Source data
§
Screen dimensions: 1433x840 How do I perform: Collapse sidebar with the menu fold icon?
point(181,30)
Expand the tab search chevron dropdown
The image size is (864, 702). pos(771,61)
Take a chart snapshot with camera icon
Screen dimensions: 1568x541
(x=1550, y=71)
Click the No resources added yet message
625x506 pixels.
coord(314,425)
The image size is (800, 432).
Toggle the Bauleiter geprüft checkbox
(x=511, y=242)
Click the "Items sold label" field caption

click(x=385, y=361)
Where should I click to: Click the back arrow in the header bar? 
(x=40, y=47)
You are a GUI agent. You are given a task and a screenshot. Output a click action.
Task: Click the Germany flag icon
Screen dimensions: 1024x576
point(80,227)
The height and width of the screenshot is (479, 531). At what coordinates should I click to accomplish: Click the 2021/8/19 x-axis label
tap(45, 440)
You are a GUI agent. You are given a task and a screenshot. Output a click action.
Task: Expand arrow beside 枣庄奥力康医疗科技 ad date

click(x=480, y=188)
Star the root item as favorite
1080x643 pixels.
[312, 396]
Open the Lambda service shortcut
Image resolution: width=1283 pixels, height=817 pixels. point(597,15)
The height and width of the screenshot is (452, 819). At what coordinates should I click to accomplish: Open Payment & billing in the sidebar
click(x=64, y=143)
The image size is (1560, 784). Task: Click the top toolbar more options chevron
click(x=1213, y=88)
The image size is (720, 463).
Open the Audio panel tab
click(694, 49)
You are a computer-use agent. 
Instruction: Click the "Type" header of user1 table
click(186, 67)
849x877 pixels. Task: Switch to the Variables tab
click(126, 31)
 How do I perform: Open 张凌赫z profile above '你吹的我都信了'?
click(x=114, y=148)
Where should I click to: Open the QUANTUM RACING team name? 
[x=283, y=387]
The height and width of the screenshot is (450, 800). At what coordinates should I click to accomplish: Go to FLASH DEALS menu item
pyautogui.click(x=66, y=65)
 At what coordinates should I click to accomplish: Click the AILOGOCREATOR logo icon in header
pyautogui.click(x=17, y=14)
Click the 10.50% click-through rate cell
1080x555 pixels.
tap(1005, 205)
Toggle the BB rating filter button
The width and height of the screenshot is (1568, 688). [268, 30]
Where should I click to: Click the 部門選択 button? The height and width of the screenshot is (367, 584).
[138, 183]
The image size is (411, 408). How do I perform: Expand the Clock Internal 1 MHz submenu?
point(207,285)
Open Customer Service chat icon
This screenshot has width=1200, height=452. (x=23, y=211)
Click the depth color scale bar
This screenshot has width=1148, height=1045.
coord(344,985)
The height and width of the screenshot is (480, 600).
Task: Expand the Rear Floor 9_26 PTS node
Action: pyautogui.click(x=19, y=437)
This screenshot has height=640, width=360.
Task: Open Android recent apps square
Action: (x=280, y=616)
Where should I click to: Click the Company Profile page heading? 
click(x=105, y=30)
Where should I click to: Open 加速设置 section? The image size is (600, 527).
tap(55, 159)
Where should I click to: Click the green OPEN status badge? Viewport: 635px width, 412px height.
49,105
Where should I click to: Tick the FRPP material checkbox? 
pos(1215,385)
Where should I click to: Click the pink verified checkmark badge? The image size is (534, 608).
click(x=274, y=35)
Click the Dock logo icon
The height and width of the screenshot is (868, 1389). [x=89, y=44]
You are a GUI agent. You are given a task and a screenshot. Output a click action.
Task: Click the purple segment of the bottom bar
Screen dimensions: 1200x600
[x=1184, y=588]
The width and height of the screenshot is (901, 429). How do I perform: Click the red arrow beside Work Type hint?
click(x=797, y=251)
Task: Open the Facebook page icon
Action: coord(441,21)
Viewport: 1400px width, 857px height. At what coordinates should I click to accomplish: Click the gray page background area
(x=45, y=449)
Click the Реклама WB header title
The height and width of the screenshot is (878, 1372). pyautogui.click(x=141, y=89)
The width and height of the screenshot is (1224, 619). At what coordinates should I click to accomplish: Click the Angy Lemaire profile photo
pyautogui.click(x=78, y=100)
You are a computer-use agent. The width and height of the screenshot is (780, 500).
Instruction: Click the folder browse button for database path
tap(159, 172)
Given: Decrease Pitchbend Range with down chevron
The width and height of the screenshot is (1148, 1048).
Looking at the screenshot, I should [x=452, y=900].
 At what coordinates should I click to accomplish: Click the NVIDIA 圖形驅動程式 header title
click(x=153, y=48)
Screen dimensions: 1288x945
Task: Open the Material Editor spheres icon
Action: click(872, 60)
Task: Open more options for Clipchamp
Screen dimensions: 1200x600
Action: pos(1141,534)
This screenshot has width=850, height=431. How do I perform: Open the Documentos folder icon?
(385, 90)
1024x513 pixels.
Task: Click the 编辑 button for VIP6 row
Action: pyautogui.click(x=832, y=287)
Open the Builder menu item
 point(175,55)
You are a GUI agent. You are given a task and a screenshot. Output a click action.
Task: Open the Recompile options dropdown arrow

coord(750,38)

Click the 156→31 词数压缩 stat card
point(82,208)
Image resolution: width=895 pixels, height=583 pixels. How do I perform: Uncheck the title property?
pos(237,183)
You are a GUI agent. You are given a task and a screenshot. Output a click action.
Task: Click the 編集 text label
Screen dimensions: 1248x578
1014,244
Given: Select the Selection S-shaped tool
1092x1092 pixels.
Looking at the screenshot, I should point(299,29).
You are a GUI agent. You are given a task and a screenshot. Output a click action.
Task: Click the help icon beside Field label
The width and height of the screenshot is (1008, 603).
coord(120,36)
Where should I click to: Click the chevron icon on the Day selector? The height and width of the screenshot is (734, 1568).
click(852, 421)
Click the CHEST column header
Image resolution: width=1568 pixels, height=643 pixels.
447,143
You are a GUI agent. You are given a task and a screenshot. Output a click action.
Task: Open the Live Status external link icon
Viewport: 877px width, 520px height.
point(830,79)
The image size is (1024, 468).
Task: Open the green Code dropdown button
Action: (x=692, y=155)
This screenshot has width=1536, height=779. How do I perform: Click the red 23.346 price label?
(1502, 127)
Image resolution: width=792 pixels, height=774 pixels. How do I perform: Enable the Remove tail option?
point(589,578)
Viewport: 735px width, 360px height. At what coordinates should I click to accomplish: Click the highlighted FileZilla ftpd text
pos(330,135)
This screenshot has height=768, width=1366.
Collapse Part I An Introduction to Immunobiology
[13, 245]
§
DESCRIPTION OF THE TASK ::
Using the data above, extract exactly the lines from the one that holds "icon in header" to the one that holds "Click the depth color scale bar", both ends included, and no others.

YOUR RESPONSE ::
 At what coordinates should I click to accomplish: Click the AILOGOCREATOR logo icon in header
pyautogui.click(x=17, y=14)
Click the 10.50% click-through rate cell
1080x555 pixels.
tap(1005, 205)
Toggle the BB rating filter button
The width and height of the screenshot is (1568, 688). [268, 30]
Where should I click to: Click the 部門選択 button? The height and width of the screenshot is (367, 584).
[138, 183]
The image size is (411, 408). How do I perform: Expand the Clock Internal 1 MHz submenu?
point(207,285)
Open Customer Service chat icon
This screenshot has width=1200, height=452. (x=23, y=211)
Click the depth color scale bar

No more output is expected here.